(Provided entries begins)

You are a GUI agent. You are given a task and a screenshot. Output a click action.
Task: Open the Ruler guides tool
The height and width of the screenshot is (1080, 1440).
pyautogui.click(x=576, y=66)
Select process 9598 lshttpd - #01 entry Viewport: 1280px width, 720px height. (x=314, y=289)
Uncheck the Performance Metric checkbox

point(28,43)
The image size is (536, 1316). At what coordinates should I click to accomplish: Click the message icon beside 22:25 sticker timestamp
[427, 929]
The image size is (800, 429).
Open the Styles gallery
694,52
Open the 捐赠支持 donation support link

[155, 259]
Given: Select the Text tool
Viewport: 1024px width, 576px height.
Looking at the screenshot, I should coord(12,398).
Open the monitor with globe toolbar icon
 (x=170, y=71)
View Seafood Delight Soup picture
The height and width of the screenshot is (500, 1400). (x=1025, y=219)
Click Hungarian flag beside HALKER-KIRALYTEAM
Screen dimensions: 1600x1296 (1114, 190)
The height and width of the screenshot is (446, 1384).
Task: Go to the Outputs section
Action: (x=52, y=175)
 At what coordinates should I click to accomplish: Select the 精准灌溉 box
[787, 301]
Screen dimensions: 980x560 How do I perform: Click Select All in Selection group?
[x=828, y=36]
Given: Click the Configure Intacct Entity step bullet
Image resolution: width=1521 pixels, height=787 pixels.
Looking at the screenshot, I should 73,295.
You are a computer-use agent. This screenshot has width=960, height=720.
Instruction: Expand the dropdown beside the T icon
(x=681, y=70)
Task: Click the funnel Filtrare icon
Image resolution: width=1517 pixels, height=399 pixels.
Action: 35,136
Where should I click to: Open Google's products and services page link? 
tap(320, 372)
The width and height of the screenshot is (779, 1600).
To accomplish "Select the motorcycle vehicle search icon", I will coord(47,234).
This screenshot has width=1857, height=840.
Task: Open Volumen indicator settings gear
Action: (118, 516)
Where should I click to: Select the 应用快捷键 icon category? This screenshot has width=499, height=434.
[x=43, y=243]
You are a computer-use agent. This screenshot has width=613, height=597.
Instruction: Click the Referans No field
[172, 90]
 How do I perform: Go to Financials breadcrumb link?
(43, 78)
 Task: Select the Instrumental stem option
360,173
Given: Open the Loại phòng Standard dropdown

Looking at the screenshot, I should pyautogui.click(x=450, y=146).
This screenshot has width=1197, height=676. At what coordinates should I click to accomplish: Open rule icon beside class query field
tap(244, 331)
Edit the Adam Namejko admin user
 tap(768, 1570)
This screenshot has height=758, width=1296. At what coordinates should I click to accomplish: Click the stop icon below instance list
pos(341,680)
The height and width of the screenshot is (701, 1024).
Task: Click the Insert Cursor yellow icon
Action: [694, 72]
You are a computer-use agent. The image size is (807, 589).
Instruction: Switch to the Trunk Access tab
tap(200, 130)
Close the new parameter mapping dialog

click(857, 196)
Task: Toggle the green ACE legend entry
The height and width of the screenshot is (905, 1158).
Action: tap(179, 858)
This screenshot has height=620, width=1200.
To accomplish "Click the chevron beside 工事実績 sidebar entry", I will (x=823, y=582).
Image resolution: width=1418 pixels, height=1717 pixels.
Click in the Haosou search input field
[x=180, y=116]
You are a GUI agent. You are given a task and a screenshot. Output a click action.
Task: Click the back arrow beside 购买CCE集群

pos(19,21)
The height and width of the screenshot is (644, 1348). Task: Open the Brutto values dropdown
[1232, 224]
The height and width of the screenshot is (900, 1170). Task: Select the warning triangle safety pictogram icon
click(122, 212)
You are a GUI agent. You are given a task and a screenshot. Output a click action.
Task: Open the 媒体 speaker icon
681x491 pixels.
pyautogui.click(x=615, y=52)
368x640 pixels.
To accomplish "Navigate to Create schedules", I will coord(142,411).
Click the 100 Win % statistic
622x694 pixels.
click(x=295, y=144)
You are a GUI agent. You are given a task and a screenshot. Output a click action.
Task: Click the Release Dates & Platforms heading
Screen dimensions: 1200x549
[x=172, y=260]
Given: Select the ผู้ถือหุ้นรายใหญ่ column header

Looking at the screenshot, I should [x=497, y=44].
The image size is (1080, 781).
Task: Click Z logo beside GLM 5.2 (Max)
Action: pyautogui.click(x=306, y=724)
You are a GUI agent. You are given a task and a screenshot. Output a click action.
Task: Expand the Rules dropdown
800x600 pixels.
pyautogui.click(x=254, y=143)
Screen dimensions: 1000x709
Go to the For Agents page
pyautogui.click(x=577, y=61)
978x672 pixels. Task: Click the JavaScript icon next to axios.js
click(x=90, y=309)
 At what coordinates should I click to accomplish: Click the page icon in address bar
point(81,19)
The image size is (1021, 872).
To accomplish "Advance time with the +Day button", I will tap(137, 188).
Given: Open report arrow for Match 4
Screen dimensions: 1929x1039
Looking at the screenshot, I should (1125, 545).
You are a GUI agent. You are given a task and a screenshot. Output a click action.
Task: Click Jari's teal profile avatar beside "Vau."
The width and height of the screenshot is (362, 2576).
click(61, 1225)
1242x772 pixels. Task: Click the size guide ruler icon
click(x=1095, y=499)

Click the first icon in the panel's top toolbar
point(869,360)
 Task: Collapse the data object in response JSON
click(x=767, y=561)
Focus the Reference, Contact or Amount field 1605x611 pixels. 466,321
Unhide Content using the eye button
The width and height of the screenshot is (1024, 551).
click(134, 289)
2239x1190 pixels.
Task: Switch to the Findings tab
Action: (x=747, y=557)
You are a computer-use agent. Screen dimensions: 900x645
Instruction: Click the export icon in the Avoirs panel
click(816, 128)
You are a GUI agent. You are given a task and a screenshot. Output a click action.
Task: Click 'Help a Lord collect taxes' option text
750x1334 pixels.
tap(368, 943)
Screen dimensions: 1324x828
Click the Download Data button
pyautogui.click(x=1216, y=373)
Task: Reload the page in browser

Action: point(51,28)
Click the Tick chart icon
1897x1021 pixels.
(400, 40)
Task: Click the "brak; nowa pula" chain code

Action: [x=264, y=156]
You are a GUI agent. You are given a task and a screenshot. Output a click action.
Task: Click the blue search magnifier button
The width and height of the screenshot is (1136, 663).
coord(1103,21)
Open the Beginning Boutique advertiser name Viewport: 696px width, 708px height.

(Provided entries ends)

Your objective —
Could you output the records in full, exactly as written?

Result for this exercise —
You are a GUI agent. You are given a task and a screenshot. Output a click action.
Task: Open the Ruler guides tool
The height and width of the screenshot is (1080, 1440).
pyautogui.click(x=576, y=66)
Select process 9598 lshttpd - #01 entry Viewport: 1280px width, 720px height. (x=314, y=289)
Uncheck the Performance Metric checkbox

point(28,43)
The image size is (536, 1316). At what coordinates should I click to accomplish: Click the message icon beside 22:25 sticker timestamp
[427, 929]
The image size is (800, 429).
Open the Styles gallery
694,52
Open the 捐赠支持 donation support link

[155, 259]
Given: Select the Text tool
Viewport: 1024px width, 576px height.
Looking at the screenshot, I should coord(12,398).
Open the monitor with globe toolbar icon
 (x=170, y=71)
View Seafood Delight Soup picture
The height and width of the screenshot is (500, 1400). (x=1025, y=219)
Click Hungarian flag beside HALKER-KIRALYTEAM
Screen dimensions: 1600x1296 (1114, 190)
The height and width of the screenshot is (446, 1384).
Task: Go to the Outputs section
Action: (x=52, y=175)
 At what coordinates should I click to accomplish: Select the 精准灌溉 box
[787, 301]
Screen dimensions: 980x560 How do I perform: Click Select All in Selection group?
[x=828, y=36]
Given: Click the Configure Intacct Entity step bullet
Image resolution: width=1521 pixels, height=787 pixels.
Looking at the screenshot, I should 73,295.
You are a computer-use agent. This screenshot has width=960, height=720.
Instruction: Expand the dropdown beside the T icon
(x=681, y=70)
Task: Click the funnel Filtrare icon
Image resolution: width=1517 pixels, height=399 pixels.
Action: 35,136
Where should I click to: Open Google's products and services page link? 
tap(320, 372)
The width and height of the screenshot is (779, 1600).
To accomplish "Select the motorcycle vehicle search icon", I will coord(47,234).
This screenshot has width=1857, height=840.
Task: Open Volumen indicator settings gear
Action: (118, 516)
Where should I click to: Select the 应用快捷键 icon category? This screenshot has width=499, height=434.
[x=43, y=243]
You are a computer-use agent. This screenshot has width=613, height=597.
Instruction: Click the Referans No field
[172, 90]
 How do I perform: Go to Financials breadcrumb link?
(43, 78)
 Task: Select the Instrumental stem option
360,173
Given: Open the Loại phòng Standard dropdown

Looking at the screenshot, I should pyautogui.click(x=450, y=146).
This screenshot has width=1197, height=676. At what coordinates should I click to accomplish: Open rule icon beside class query field
tap(244, 331)
Edit the Adam Namejko admin user
 tap(768, 1570)
This screenshot has height=758, width=1296. At what coordinates should I click to accomplish: Click the stop icon below instance list
pos(341,680)
The height and width of the screenshot is (701, 1024).
Task: Click the Insert Cursor yellow icon
Action: [694, 72]
You are a computer-use agent. The image size is (807, 589).
Instruction: Switch to the Trunk Access tab
tap(200, 130)
Close the new parameter mapping dialog

click(857, 196)
Task: Toggle the green ACE legend entry
The height and width of the screenshot is (905, 1158).
Action: tap(179, 858)
This screenshot has height=620, width=1200.
To accomplish "Click the chevron beside 工事実績 sidebar entry", I will (x=823, y=582).
Image resolution: width=1418 pixels, height=1717 pixels.
Click in the Haosou search input field
[x=180, y=116]
You are a GUI agent. You are given a task and a screenshot. Output a click action.
Task: Click the back arrow beside 购买CCE集群

pos(19,21)
The height and width of the screenshot is (644, 1348). Task: Open the Brutto values dropdown
[1232, 224]
The height and width of the screenshot is (900, 1170). Task: Select the warning triangle safety pictogram icon
click(122, 212)
You are a GUI agent. You are given a task and a screenshot. Output a click action.
Task: Open the 媒体 speaker icon
681x491 pixels.
pyautogui.click(x=615, y=52)
368x640 pixels.
To accomplish "Navigate to Create schedules", I will coord(142,411).
Click the 100 Win % statistic
622x694 pixels.
click(x=295, y=144)
You are a GUI agent. You are given a task and a screenshot. Output a click action.
Task: Click the Release Dates & Platforms heading
Screen dimensions: 1200x549
[x=172, y=260]
Given: Select the ผู้ถือหุ้นรายใหญ่ column header

Looking at the screenshot, I should [x=497, y=44].
The image size is (1080, 781).
Task: Click Z logo beside GLM 5.2 (Max)
Action: pyautogui.click(x=306, y=724)
You are a GUI agent. You are given a task and a screenshot. Output a click action.
Task: Expand the Rules dropdown
800x600 pixels.
pyautogui.click(x=254, y=143)
Screen dimensions: 1000x709
Go to the For Agents page
pyautogui.click(x=577, y=61)
978x672 pixels. Task: Click the JavaScript icon next to axios.js
click(x=90, y=309)
 At what coordinates should I click to accomplish: Click the page icon in address bar
point(81,19)
The image size is (1021, 872).
To accomplish "Advance time with the +Day button", I will tap(137, 188).
Given: Open report arrow for Match 4
Screen dimensions: 1929x1039
Looking at the screenshot, I should (1125, 545).
You are a GUI agent. You are given a task and a screenshot. Output a click action.
Task: Click Jari's teal profile avatar beside "Vau."
The width and height of the screenshot is (362, 2576).
click(61, 1225)
1242x772 pixels. Task: Click the size guide ruler icon
click(x=1095, y=499)

Click the first icon in the panel's top toolbar
point(869,360)
 Task: Collapse the data object in response JSON
click(x=767, y=561)
Focus the Reference, Contact or Amount field 1605x611 pixels. 466,321
Unhide Content using the eye button
The width and height of the screenshot is (1024, 551).
click(134, 289)
2239x1190 pixels.
Task: Switch to the Findings tab
Action: (x=747, y=557)
You are a computer-use agent. Screen dimensions: 900x645
Instruction: Click the export icon in the Avoirs panel
click(816, 128)
You are a GUI agent. You are given a task and a screenshot. Output a click action.
Task: Click 'Help a Lord collect taxes' option text
750x1334 pixels.
tap(368, 943)
Screen dimensions: 1324x828
Click the Download Data button
pyautogui.click(x=1216, y=373)
Task: Reload the page in browser

Action: point(51,28)
Click the Tick chart icon
1897x1021 pixels.
(400, 40)
Task: Click the "brak; nowa pula" chain code

Action: [x=264, y=156]
You are a GUI agent. You are given a task and a screenshot. Output a click action.
Task: Click the blue search magnifier button
The width and height of the screenshot is (1136, 663).
coord(1103,21)
Open the Beginning Boutique advertiser name Viewport: 696px width, 708px height.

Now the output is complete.